Savine shuffled back in a crouch, eyes darting between them. ‘I’m warning you—’
Squinty had turned thoughtful. ‘Might be it’s her.’
‘Her? Who her?’
‘Savine dan—’
‘Shut your mouth !’ she shrieked. Her eyes went wide. She realised she had run him neatly through the chest with her sword. A textbook lunge Bremer dan Gorst could have been proud of.
‘Fuck,’ said the one with the cap, stepping back, eyes wide.
Squinty gave a strangled cough, dropped his stick and pawed at his chest where the blade was. He tried to say something but had no breath.
She pulled the sword back and it sliced a deep gash through the side of his hand. Blood welled, a black stain spreading down his jacket.
The one with the cap reeled away and Savine darted forward, slashing him across the back of the thigh. She fumbled the sword and it caught him with the flat, didn’t even cut through his ragged trousers, but it was enough to make him stumble and he sprawled in the gutter.
‘Please!’ he squeaked, wriggling up onto his hands, staring over his shoulder, as scared as Savine had been a moment before. ‘Please!’
He gave a little whoop as the blade punched through his ribs, arched back, squirmed over, face twisting in agony. Savine knelt on top of him, trying to drag her sword free, but it was stuck right through him and he was wriggling, groaning, wriggling. She heard shouting up the street. Echoing footfalls.
She let go of her sword and ran, every muscle aching now, her lungs on fire. She snatched a look back. Figures in the murk, huge, distorted. Whoops and laughter, like huntsmen after a fox. A great shape loomed ahead, a monster with a thousand bristling limbs, and she skittered to a halt. A barricade, thrown up across the street, the limbs the legs of chairs, and desks, and tangled timbers. A man stood on it. A huge man with hardly any neck, hair clipped to stubble, features hidden but for lenses flashing orange, the new kind, mounted in thin wire, tiny on his heavy, stubbled face.

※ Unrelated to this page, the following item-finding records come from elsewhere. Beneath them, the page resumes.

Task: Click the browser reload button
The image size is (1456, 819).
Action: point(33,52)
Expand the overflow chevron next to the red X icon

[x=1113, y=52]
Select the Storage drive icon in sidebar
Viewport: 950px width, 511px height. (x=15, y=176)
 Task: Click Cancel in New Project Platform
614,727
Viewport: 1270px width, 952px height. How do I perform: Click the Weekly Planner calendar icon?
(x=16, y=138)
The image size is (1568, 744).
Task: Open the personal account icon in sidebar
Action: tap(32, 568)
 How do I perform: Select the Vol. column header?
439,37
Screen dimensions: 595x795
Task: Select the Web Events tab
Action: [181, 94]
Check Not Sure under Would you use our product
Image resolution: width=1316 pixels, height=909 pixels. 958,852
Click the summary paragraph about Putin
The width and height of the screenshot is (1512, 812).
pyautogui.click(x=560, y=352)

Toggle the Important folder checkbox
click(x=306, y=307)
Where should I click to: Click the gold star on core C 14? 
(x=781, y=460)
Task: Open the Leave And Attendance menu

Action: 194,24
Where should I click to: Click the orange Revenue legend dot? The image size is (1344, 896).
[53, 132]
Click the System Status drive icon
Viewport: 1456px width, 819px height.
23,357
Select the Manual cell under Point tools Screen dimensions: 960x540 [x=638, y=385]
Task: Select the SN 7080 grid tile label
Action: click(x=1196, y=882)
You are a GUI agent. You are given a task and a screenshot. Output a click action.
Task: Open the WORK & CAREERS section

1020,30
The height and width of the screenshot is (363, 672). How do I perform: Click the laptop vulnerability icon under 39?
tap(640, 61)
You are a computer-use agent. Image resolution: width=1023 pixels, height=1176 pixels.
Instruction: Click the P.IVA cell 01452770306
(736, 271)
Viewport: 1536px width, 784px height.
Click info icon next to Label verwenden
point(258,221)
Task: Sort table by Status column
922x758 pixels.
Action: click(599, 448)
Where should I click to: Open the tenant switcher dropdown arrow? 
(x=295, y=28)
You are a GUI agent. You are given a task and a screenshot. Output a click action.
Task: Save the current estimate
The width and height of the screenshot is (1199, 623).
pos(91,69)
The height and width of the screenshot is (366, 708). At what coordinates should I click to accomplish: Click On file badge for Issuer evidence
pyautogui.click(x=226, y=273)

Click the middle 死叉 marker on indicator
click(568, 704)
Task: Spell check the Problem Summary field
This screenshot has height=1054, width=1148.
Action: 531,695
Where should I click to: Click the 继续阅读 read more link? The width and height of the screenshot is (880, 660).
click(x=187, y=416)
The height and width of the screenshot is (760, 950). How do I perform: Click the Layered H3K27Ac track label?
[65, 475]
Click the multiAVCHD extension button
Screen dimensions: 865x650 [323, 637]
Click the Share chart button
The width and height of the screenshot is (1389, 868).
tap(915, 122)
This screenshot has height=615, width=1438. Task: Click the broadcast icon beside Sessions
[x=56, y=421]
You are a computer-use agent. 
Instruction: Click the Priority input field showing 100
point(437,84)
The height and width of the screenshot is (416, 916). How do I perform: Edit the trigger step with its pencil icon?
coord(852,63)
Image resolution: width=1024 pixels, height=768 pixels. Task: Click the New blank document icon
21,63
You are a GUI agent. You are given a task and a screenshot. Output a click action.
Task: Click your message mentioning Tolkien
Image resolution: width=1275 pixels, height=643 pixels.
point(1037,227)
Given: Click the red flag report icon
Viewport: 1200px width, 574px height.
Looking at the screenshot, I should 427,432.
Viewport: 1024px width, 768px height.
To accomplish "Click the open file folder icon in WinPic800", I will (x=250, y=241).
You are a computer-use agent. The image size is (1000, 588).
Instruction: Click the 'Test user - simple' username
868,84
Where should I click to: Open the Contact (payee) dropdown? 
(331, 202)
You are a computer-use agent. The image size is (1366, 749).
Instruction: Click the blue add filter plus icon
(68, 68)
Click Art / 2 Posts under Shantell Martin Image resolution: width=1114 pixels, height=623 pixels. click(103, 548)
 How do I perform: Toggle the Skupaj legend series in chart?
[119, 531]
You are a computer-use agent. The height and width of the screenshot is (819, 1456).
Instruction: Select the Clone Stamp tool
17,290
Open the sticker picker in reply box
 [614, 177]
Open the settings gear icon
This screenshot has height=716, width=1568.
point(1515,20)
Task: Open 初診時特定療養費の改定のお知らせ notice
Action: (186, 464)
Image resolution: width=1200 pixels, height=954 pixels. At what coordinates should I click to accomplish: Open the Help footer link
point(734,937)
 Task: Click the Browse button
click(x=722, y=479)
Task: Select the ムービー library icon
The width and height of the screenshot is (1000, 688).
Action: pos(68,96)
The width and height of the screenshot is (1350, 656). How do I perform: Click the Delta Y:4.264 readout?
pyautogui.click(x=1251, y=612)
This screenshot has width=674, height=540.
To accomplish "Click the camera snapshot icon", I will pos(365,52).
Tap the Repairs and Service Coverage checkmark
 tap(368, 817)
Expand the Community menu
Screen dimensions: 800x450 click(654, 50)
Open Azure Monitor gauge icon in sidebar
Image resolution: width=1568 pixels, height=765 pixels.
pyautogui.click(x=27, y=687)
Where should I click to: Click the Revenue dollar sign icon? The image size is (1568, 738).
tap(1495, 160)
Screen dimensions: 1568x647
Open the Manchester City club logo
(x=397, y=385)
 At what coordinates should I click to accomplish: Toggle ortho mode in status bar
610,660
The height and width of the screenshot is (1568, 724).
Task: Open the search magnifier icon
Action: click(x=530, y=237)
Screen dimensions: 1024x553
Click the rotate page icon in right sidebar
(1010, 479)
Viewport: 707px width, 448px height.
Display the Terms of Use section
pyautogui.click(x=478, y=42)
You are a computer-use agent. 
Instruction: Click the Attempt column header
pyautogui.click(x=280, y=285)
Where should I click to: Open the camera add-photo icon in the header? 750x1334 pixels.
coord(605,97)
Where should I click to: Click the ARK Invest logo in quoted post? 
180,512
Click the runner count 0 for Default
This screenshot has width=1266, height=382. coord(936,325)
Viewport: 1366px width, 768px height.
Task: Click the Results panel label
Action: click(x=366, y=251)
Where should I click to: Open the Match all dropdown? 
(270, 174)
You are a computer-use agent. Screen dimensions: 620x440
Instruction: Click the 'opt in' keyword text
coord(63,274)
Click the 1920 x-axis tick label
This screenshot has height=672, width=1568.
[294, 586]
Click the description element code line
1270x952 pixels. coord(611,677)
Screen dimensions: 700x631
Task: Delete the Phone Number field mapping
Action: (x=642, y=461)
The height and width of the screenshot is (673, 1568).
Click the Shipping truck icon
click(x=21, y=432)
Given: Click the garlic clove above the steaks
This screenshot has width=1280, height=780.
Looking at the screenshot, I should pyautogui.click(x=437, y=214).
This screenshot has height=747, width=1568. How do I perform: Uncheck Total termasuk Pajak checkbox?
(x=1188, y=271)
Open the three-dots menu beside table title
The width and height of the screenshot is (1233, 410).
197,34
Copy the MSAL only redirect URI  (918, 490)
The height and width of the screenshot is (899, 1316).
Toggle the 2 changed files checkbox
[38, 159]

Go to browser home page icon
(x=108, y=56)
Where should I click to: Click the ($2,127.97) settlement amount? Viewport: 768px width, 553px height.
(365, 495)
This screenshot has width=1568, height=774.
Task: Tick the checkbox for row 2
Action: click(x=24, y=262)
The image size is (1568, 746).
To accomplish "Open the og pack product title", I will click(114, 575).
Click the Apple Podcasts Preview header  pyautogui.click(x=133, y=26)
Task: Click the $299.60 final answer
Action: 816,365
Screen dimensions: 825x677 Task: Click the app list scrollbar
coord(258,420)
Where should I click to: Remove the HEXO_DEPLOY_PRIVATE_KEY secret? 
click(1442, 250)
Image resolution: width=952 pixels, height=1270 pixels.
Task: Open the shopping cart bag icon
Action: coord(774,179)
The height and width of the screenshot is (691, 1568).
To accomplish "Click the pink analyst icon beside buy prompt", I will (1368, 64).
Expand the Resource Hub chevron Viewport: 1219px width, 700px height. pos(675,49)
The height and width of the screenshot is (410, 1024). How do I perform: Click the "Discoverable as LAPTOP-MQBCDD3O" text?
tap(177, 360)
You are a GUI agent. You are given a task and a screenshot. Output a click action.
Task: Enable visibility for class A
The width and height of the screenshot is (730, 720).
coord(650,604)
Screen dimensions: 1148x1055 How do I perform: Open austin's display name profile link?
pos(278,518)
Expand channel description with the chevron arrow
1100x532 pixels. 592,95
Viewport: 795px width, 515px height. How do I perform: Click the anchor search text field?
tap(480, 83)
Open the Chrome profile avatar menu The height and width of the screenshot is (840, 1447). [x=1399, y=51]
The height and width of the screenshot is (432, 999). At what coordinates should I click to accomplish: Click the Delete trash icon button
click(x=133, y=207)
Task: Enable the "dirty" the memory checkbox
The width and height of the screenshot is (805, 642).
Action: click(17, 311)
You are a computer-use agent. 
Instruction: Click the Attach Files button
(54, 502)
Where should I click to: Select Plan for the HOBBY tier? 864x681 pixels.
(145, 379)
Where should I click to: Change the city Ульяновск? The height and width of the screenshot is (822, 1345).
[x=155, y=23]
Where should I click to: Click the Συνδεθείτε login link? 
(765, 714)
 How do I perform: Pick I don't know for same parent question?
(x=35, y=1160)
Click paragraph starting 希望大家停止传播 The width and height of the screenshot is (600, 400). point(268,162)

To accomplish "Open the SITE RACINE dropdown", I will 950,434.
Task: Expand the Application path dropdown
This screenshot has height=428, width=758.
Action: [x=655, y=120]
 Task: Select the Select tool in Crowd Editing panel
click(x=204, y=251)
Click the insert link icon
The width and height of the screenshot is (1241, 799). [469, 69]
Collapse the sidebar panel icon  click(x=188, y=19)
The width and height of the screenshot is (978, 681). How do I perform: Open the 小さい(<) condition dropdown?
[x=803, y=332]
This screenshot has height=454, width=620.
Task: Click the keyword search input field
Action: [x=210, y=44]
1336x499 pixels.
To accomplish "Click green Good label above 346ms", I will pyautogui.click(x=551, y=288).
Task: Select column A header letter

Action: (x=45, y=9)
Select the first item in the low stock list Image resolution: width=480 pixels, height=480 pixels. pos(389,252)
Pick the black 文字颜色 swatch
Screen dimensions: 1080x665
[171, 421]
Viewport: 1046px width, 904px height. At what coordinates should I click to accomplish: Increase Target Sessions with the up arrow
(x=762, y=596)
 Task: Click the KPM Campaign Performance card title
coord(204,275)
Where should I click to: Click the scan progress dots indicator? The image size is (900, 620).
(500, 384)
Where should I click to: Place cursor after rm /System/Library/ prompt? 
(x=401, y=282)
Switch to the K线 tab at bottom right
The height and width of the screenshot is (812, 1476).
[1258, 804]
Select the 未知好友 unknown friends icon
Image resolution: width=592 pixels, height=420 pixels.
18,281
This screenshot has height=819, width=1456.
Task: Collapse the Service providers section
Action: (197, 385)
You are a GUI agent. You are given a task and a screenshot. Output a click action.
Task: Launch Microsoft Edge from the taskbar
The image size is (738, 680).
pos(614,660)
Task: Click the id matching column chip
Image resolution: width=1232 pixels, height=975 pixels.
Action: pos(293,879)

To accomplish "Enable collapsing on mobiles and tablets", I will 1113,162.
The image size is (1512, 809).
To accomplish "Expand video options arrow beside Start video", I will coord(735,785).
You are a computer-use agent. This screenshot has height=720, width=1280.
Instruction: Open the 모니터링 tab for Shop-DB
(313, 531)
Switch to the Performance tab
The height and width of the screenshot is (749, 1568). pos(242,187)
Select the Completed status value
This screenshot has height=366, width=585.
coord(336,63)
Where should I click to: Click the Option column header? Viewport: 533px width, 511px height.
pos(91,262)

‘Help me!’ Holding out her bloody hand, her voice a desperate squeak. ‘I’m begging you!’
He folded Savine’s wrist in an irresistible grip. For a terrible moment, she wondered if she had made the worst mistake of her life.
He hoisted her effortlessly up beside him. She saw torch flames bobbing, could hardly breathe for fear, hardly move for it. She shrank down trembling behind a broken chest of drawers, clung to a chair leg.